Requirements: Reproduce, word for word, the lines of the listing below, starting at the line that contains "1346x896 pixels. How" and ending at the line that contains "Action: tap(1185, 526)".

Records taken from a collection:
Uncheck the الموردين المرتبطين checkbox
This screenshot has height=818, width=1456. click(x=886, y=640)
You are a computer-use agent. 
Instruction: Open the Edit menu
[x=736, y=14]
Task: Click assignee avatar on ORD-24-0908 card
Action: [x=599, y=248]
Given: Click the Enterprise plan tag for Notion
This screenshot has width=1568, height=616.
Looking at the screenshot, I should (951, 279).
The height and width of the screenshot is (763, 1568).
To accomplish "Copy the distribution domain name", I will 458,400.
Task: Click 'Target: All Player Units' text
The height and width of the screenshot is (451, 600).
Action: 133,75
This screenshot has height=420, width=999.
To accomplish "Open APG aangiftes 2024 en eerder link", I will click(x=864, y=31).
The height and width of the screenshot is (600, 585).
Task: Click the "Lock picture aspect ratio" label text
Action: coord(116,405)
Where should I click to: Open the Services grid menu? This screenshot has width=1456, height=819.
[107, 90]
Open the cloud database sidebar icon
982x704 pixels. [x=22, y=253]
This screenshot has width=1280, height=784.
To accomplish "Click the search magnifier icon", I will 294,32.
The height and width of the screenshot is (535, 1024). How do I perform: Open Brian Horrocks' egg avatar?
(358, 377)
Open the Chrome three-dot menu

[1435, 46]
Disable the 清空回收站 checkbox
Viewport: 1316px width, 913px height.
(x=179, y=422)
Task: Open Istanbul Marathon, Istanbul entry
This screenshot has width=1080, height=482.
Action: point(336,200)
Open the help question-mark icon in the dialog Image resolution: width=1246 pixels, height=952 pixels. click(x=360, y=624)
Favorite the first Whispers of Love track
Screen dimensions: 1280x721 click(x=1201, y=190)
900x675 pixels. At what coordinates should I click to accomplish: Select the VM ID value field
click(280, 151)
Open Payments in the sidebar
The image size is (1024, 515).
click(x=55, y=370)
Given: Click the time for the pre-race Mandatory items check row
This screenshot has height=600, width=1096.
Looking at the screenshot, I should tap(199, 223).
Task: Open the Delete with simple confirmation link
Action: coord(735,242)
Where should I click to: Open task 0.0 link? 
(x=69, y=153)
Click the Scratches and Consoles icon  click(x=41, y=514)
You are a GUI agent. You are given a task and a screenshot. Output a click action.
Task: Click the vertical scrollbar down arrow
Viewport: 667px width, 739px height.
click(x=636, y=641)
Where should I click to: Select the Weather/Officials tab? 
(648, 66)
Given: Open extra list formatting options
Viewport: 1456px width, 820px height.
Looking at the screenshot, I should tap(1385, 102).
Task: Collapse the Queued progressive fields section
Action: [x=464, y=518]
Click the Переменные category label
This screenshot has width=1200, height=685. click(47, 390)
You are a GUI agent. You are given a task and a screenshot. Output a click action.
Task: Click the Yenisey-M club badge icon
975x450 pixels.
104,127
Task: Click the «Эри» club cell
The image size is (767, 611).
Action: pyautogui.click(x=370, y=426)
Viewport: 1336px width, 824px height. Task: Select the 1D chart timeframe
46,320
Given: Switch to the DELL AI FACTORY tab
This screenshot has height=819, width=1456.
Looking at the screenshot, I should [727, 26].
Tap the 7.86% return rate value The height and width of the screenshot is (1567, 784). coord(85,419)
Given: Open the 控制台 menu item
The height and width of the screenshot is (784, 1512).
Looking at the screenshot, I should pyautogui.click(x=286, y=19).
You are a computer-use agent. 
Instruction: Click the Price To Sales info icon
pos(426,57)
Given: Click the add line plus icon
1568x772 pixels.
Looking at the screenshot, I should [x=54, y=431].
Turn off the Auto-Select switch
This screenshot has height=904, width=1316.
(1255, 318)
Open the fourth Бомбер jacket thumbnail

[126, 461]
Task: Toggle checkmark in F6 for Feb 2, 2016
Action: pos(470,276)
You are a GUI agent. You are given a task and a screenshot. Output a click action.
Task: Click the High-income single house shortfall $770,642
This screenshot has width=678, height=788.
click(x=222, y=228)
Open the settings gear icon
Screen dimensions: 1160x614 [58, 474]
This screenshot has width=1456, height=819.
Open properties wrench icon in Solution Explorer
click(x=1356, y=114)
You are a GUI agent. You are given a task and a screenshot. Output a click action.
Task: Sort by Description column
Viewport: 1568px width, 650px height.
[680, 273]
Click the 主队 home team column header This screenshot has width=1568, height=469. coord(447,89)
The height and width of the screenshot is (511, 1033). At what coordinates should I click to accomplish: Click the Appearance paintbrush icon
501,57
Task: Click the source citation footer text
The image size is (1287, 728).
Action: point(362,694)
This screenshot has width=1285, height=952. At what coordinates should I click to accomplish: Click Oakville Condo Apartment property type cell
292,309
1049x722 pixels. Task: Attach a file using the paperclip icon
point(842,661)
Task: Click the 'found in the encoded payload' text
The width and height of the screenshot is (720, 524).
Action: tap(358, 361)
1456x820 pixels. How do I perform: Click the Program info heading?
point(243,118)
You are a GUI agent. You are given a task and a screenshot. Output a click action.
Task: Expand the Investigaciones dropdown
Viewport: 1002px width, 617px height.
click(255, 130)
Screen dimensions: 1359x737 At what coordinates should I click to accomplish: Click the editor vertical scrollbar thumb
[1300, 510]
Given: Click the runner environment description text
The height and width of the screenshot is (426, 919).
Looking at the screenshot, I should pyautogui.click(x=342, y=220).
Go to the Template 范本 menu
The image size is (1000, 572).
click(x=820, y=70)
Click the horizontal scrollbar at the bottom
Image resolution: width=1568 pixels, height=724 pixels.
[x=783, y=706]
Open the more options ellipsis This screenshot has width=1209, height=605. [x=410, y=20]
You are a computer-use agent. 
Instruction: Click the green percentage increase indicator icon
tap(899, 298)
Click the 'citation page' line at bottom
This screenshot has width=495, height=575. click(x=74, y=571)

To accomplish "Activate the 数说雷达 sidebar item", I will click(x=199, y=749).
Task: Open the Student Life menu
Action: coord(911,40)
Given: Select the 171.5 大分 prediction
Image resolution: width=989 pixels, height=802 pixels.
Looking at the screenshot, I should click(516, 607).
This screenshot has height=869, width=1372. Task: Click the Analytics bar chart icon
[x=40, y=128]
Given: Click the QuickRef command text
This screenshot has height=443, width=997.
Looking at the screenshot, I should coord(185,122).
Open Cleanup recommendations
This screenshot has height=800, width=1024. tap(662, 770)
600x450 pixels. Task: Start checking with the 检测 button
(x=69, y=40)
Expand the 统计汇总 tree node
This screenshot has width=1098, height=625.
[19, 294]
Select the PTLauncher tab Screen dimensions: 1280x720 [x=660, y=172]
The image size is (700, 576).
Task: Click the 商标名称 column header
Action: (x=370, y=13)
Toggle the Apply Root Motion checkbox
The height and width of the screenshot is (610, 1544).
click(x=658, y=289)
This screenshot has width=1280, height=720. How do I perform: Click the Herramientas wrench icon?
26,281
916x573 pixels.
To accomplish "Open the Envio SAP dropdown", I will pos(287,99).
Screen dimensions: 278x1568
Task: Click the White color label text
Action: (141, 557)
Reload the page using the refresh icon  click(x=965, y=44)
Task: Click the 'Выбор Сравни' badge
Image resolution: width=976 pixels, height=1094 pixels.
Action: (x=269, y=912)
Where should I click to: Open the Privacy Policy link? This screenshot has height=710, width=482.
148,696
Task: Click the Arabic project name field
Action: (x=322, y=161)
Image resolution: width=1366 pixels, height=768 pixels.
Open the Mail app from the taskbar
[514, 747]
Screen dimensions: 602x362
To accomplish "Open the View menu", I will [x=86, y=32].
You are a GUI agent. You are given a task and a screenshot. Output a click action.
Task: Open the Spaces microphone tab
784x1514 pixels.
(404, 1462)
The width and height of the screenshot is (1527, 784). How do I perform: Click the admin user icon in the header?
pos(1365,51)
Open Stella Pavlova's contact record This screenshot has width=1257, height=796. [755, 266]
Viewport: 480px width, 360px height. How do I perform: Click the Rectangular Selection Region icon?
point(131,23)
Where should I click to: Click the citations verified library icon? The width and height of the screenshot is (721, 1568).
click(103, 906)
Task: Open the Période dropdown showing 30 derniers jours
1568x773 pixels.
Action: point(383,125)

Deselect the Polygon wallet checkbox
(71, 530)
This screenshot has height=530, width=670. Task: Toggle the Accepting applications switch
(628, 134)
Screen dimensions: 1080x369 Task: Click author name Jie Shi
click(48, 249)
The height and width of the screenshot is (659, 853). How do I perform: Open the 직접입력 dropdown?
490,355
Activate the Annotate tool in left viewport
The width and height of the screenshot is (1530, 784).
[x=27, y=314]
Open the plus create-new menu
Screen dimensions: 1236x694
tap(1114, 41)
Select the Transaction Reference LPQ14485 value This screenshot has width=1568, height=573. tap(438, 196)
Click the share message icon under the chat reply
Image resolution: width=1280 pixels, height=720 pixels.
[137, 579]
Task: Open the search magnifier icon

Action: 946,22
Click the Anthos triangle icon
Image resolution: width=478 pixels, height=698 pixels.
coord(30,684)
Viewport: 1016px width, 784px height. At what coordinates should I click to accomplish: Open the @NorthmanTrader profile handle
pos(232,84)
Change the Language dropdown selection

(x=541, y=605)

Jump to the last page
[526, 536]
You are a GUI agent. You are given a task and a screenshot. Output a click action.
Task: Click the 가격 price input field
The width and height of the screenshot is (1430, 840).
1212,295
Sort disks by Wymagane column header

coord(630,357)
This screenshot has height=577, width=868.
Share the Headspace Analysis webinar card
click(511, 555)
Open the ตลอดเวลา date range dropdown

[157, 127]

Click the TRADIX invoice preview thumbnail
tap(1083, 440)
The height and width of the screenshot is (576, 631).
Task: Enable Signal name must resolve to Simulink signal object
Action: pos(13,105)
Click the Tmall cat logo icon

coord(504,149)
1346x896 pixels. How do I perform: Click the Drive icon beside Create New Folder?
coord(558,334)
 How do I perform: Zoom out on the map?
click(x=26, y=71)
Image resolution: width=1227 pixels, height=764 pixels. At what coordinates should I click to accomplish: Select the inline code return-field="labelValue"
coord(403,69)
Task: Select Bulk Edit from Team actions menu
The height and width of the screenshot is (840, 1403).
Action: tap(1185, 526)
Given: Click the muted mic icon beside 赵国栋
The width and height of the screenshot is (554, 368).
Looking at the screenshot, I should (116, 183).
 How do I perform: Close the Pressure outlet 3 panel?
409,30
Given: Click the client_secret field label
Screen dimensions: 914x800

Written solution:
1346x896 pixels. How do I perform: Click the Drive icon beside Create New Folder?
coord(558,334)
 How do I perform: Zoom out on the map?
click(x=26, y=71)
Image resolution: width=1227 pixels, height=764 pixels. At what coordinates should I click to accomplish: Select the inline code return-field="labelValue"
coord(403,69)
Task: Select Bulk Edit from Team actions menu
The height and width of the screenshot is (840, 1403).
Action: tap(1185, 526)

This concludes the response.